HARRY, BOB - The ONLY way a CC 1000 would get black parts like the engine, drive shaft, clutch, etc. would be the same way my 72 did... The OWNER painted them black. IH never did, they painted yellow and white, then red for a couple years. Never black. During the early MTD days, a lot of service parts were painted black, as were the chassis of red tractors built for IH dealers, but the yellow/white tractors built for CC dealers were still all yellow & white.
And the answer to paint runs was electrostatic painting equipment. And when painting individual parts, you run just as high a risk of paint runs as you do painting assemblies. Keep in mind, those people had to paint several HUNDRED tractors in an eight hour shift... or paint thousands of individual parts. Which would you rather do? I could see IH LVL buying parts painted by the supplier before assembly, but NOT painting piece parts in-house before assembly. IH was a TRACTOR & implement mfg, not a painting company. There IS such a thing as the thickness of painted surfaces throwing off precision fits of machined parts and assemblies too.
NIC B. - Actually, my last employer found out the same thing FARMALL did back in the late 1970's & early 1980's, that they couldn't afford to FILL UP those Automated Storage & Retrieval Systems. The last 3 yrs I worked at FARMALL, I was responsible for keeping the right stuff in a dedicated ASRS at FARMALL that had 3072 storage bays with over half a million cubic feet of volume. Biggest advantage I had over Anyone else in my position was I had a daily computer report that told me what exactly down to the size and brand of tire I was short for the next week. I finally got inventory down to less than a HALF A DAY's supply on the more popular items of tires & rims. I had several parts I made over 400 inventory turns a year on, with only 225 production days in that year.
The last company I worked at was working on creating a new Just-in-Time inventory system that would reduce inventory from the 17-18 turns per year I was getting down to 40-50+ per year. That was going to save the company Millions of Dollars in inventory carrying costs, so scrapping the little ASRS was actually a good thing, made room for a robot to be installed to feed parts into one of our machining cells.

* **DATA TO EXAMINE**
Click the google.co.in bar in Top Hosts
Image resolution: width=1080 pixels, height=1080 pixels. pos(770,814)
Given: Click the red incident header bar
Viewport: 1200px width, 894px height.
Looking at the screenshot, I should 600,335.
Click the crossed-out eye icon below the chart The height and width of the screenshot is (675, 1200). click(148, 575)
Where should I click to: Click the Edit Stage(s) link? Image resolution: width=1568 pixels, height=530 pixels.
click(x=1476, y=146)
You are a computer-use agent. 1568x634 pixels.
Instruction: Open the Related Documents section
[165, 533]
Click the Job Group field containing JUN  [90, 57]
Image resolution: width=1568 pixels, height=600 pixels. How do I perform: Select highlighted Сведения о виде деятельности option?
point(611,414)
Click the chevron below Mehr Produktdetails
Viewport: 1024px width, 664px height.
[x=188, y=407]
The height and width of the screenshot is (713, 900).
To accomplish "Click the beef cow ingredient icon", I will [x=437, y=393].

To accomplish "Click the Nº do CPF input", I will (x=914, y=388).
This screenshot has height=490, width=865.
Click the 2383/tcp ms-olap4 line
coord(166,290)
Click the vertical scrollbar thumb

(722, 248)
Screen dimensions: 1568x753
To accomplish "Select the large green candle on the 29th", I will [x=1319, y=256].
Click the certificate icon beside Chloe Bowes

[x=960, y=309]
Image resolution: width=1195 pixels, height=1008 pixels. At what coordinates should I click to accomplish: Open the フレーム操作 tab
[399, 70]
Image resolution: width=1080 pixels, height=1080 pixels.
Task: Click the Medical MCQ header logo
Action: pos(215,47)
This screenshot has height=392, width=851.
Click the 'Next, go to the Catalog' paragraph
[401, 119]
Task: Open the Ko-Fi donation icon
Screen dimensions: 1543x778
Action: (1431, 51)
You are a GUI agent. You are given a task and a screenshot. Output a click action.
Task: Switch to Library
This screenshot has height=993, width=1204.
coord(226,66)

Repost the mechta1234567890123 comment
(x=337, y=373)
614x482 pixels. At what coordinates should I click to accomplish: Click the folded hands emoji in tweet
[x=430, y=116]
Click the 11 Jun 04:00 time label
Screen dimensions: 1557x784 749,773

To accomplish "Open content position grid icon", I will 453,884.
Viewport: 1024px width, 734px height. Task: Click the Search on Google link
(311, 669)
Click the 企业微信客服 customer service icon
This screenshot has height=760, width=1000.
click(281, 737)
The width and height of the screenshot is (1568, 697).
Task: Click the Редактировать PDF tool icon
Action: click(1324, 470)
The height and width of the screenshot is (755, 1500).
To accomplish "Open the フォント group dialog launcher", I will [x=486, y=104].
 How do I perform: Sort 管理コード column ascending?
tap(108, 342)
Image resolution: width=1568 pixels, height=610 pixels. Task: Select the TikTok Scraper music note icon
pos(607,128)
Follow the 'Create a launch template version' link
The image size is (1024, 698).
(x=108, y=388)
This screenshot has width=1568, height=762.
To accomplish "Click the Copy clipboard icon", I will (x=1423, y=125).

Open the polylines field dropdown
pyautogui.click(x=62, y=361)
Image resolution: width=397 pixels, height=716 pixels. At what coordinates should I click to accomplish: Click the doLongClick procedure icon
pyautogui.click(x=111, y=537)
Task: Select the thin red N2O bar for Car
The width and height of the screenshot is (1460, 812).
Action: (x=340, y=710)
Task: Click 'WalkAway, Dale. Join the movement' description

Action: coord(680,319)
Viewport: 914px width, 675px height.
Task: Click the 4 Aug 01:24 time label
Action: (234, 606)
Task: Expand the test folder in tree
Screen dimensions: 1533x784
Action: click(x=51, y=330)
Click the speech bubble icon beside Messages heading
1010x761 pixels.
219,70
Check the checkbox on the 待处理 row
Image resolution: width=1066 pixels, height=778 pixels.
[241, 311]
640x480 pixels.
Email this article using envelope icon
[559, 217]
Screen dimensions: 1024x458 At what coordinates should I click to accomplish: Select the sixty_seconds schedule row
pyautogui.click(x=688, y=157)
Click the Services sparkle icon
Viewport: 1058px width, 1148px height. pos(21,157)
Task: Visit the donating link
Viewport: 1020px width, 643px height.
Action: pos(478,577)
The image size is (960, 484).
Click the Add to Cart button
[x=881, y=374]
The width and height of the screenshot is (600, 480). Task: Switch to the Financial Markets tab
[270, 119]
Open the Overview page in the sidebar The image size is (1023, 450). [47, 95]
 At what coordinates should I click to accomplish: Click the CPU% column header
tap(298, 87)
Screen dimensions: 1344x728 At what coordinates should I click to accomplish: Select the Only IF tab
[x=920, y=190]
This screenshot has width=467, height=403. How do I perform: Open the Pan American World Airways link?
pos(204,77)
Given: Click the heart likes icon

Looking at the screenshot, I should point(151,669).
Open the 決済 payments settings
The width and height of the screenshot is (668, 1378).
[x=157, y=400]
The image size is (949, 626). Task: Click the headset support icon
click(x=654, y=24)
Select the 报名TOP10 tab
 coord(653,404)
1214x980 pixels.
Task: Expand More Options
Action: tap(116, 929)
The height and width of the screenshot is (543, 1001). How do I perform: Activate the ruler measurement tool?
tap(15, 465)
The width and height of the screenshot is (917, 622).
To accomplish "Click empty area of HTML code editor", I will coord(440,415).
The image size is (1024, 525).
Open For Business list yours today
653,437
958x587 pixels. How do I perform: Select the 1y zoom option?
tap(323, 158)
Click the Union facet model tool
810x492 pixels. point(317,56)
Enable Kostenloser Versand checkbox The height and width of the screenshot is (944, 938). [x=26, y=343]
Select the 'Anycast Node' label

* **EXERCISE 1**
Rewrite the passage of the tractor discussion starting at "And the answer" and ending at "and assemblies too.", changing "shift" to "workday".
* **EXERCISE 2**
According to the tractor discussion, how many storage bays did the dedicated ASRS at FARMALL have?

* **EXERCISE ANSWER 1**
And the answer to paint runs was electrostatic painting equipment. And when painting individual parts, you run just as high a risk of paint runs as you do painting assemblies. Keep in mind, those people had to paint several HUNDRED tractors in an eight hour workday... or paint thousands of individual parts. Which would you rather do? I could see IH LVL buying parts painted by the supplier before assembly, but NOT painting piece parts in-house before assembly. IH was a TRACTOR & implement mfg, not a painting company. There IS such a thing as the thickness of painted surfaces throwing off precision fits of machined parts and assemblies too.

* **EXERCISE ANSWER 2**
It had 3072 storage bays.